Source: Butternut Box

Since launching in 2016, Butternut Box has grown rapidly and raised over £100m in capital

UK-based DTC dogfood player Butternut Box has strengthened its position in continental Europe with the acquisition of Polish fresh dogfood company PsiBufet

Butternut Box claims to already be Europe’s largest fresh dogfood brand, with a market presence in the UK, Ireland, the Netherlands, Belgium and now Poland after the acquisition.

PsiBufet, founded in 2012, is a leading fresh dogfood company in Poland producing individually tailored fresh food for dogs.

With this acquisition, PsiBufet’s customers will enjoy “better quality fresh food, a wider range of products, and a more advanced online customer experience”.

Meanwhile, the deal enables Butternut Box to expand its activities to Central and Eastern Europe, with Poland serving as a regional hub for the group’s operations and enabling wider growth into Europe.

Kevin Glynn, co-founder of Butternut Box, commented: “PsiBufet shares our commitment to providing dogs with fresh, wholesome, nutritious meals, and we are excited to bring their expertise and product offerings into our portfolio.

“This acquisition allows us to scale our operations in Europe and bring the Butternut Box experience to even more dog owners and their beloved dogs.”

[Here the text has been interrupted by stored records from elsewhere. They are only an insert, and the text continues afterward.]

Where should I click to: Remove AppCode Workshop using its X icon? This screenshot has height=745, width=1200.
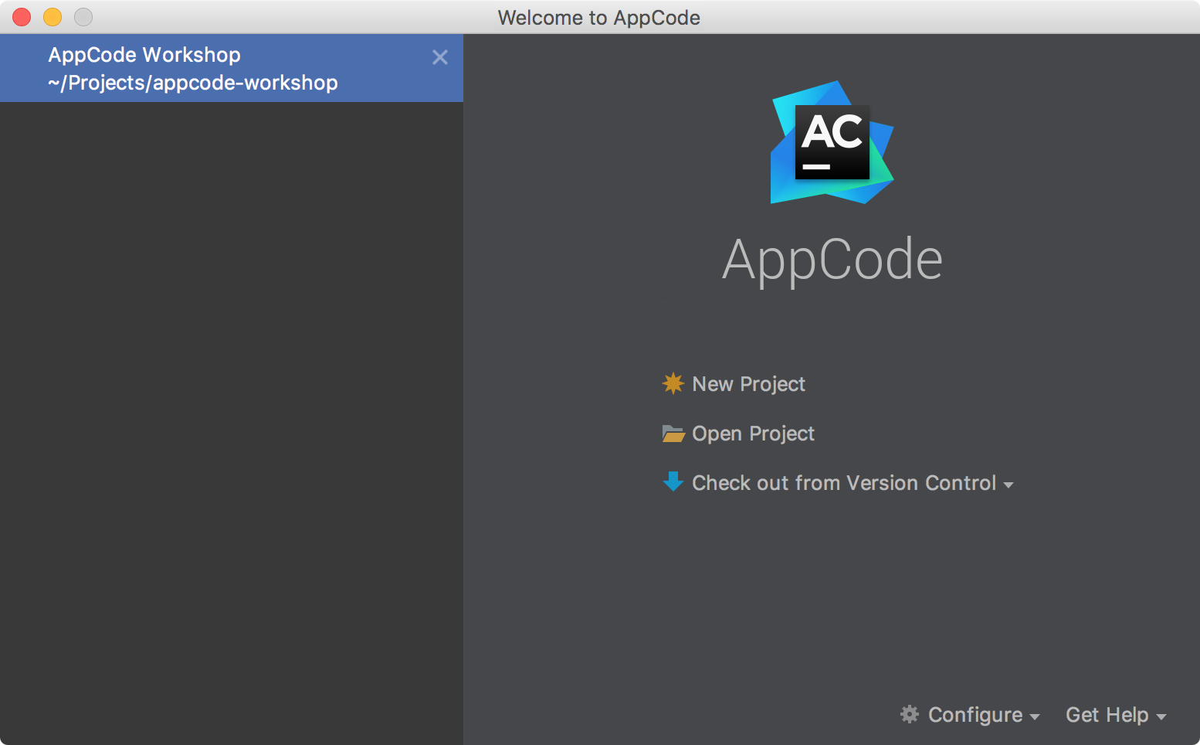[440, 57]
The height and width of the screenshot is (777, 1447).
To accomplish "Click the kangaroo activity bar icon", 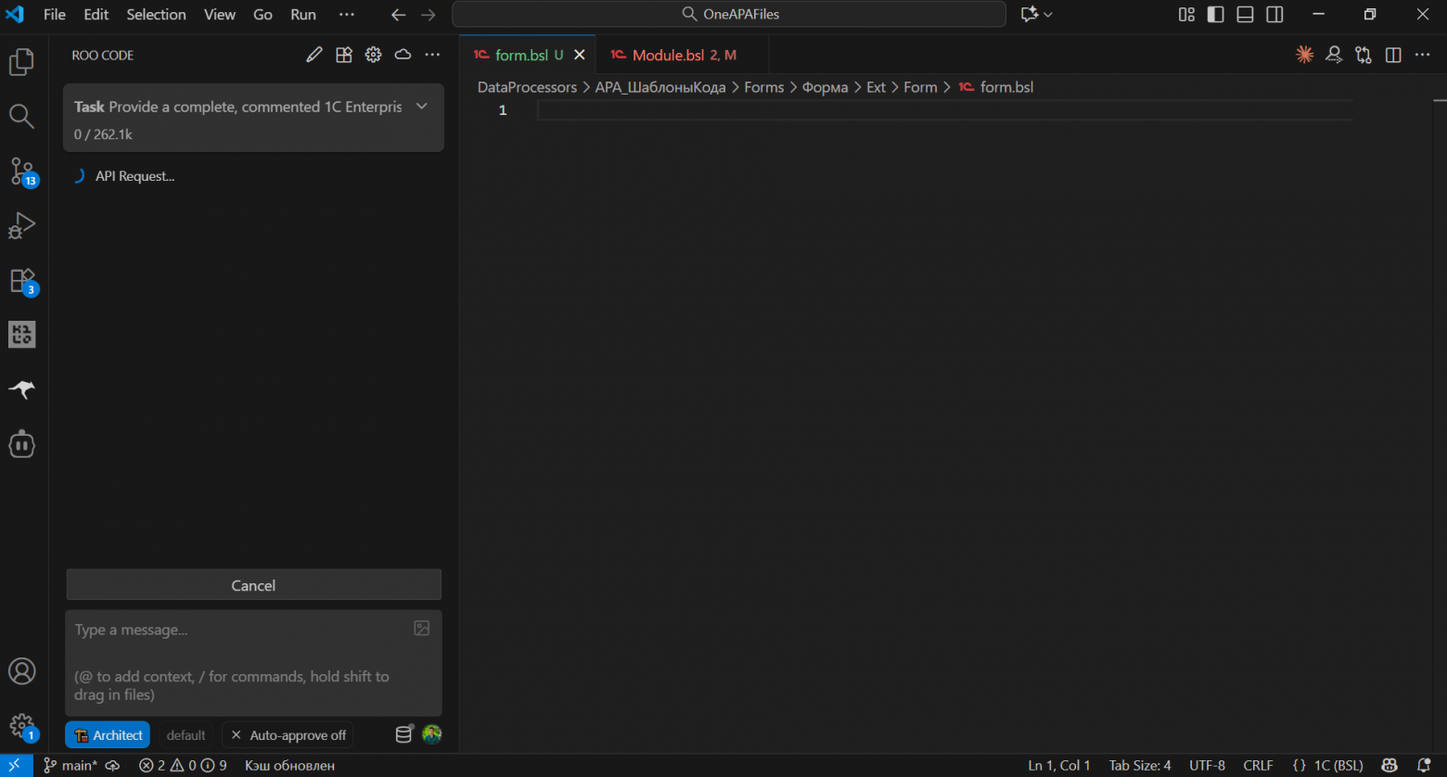I will (21, 389).
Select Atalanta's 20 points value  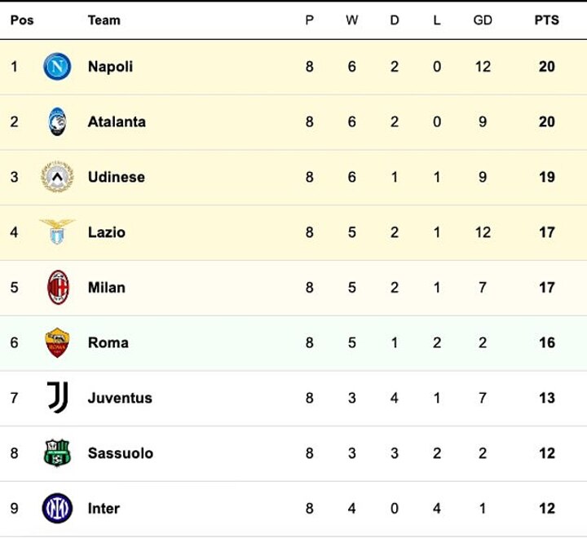click(x=546, y=121)
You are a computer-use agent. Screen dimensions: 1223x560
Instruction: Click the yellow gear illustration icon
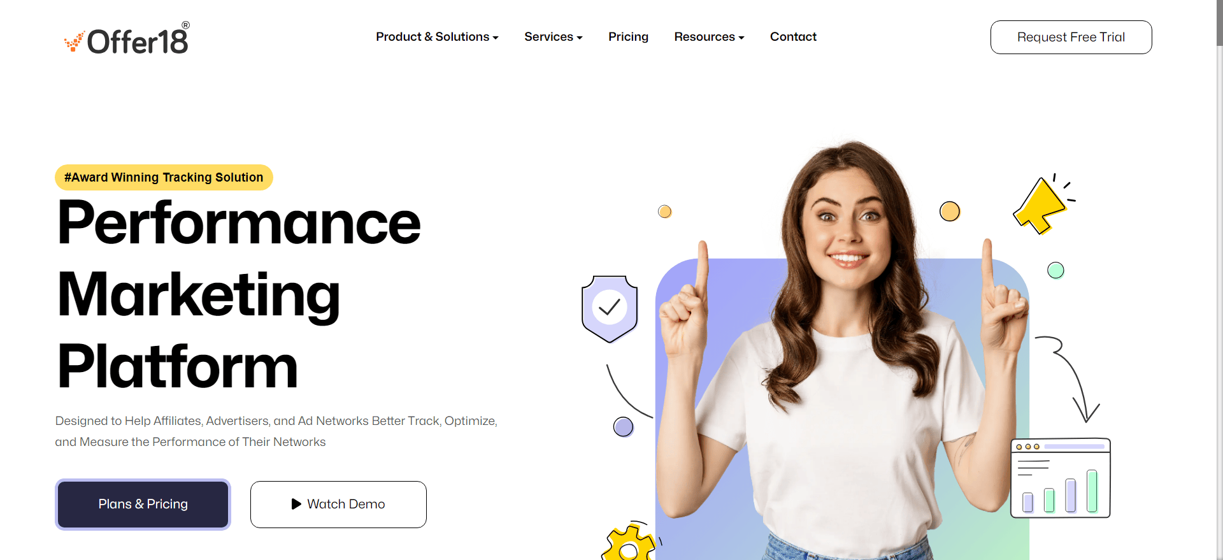(x=629, y=542)
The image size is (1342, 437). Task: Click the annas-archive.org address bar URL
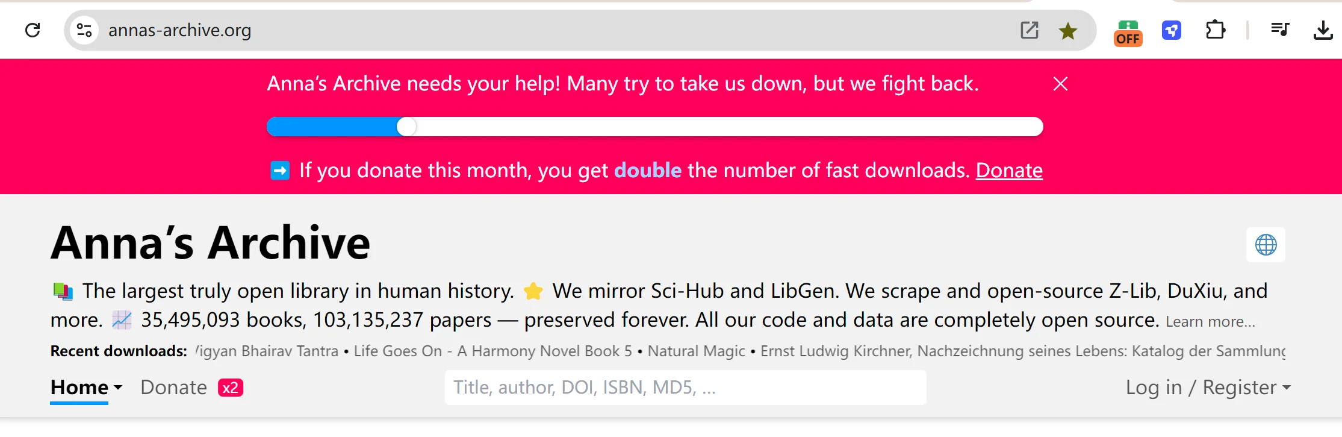click(179, 30)
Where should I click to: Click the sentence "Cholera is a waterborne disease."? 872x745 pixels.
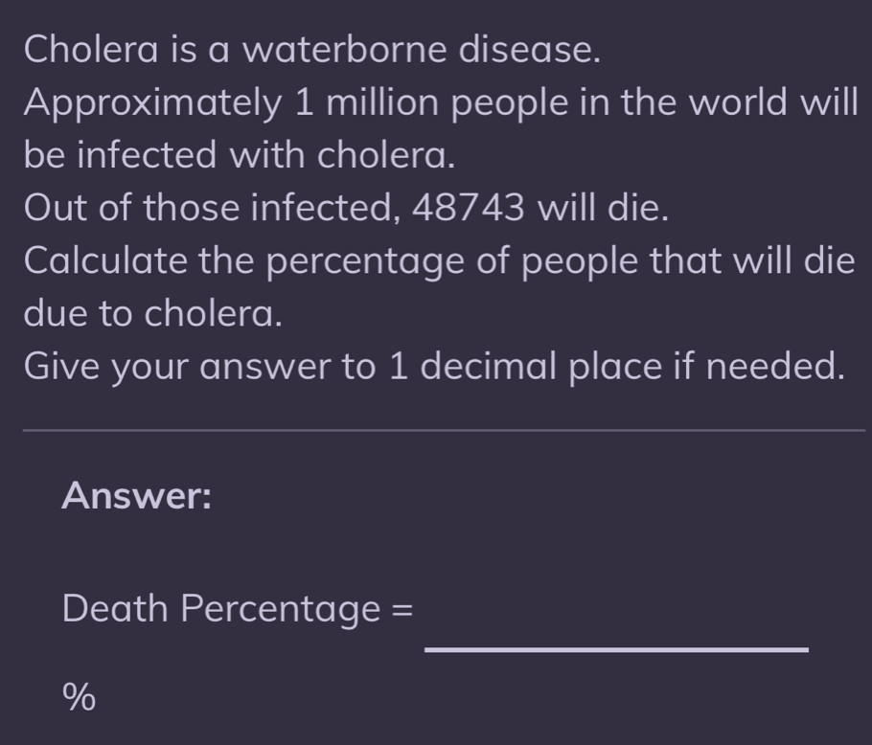[312, 49]
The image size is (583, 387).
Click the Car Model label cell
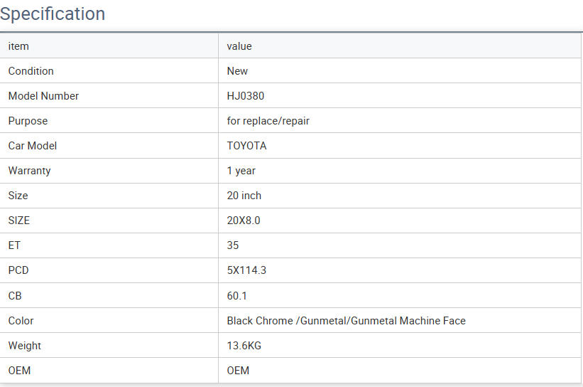(x=32, y=146)
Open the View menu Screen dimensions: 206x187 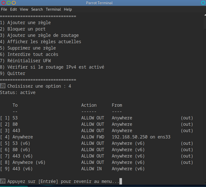click(24, 10)
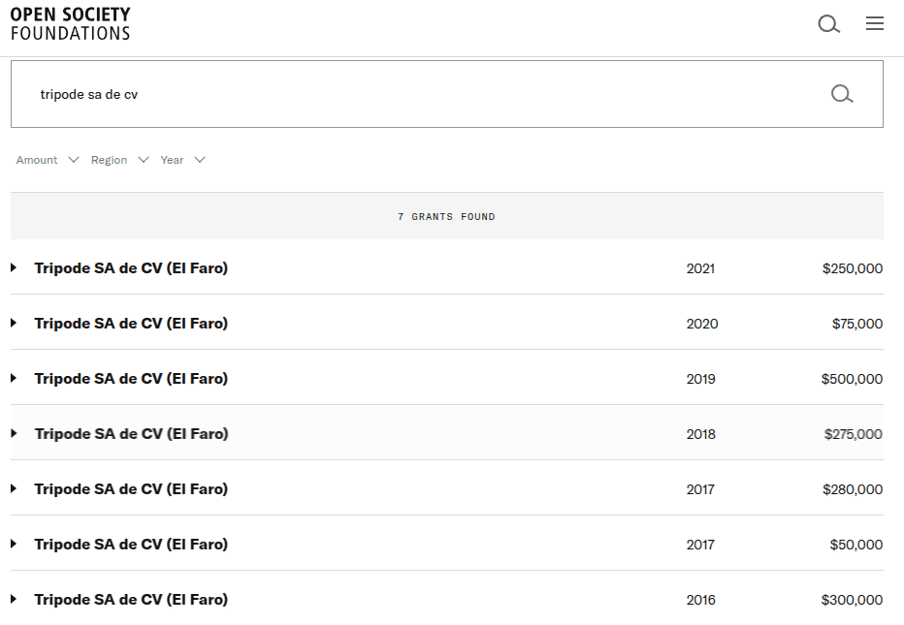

Piotr Wawrysiuk, founder, and CEO of PsiBufet, added: “Butternut Box has been supporting us for over three years. It is not only a capital investor but above all a strategic one, sharing their knowledge and experience. Our companies share a common organisational culture and, above all, a mission: to provide health and happiness to dogs and their humans all over the world.”

Since its inception in 2016, Butternut Box has grown rapidly, raising over £100m in capital to date including investment from L Catterton, White Star Capital, Five Seasons Ventures, Passion Capital, Literacy Capital, Claret Capital and HSBC.

In the year to 26 December 2021 the group saw sales jump 51% to £34.9m, building on the 114% growth seen in the previous period.

Growth was driven by new customer acquisition, positive customer retention and the launch of a wider product offering, underpinned by the completion of a new production facility.

However, the launch of the facility, along with higher marketing costs and increased headcount, saw its operating losses increase by 154% from £6.1m to £15.4m.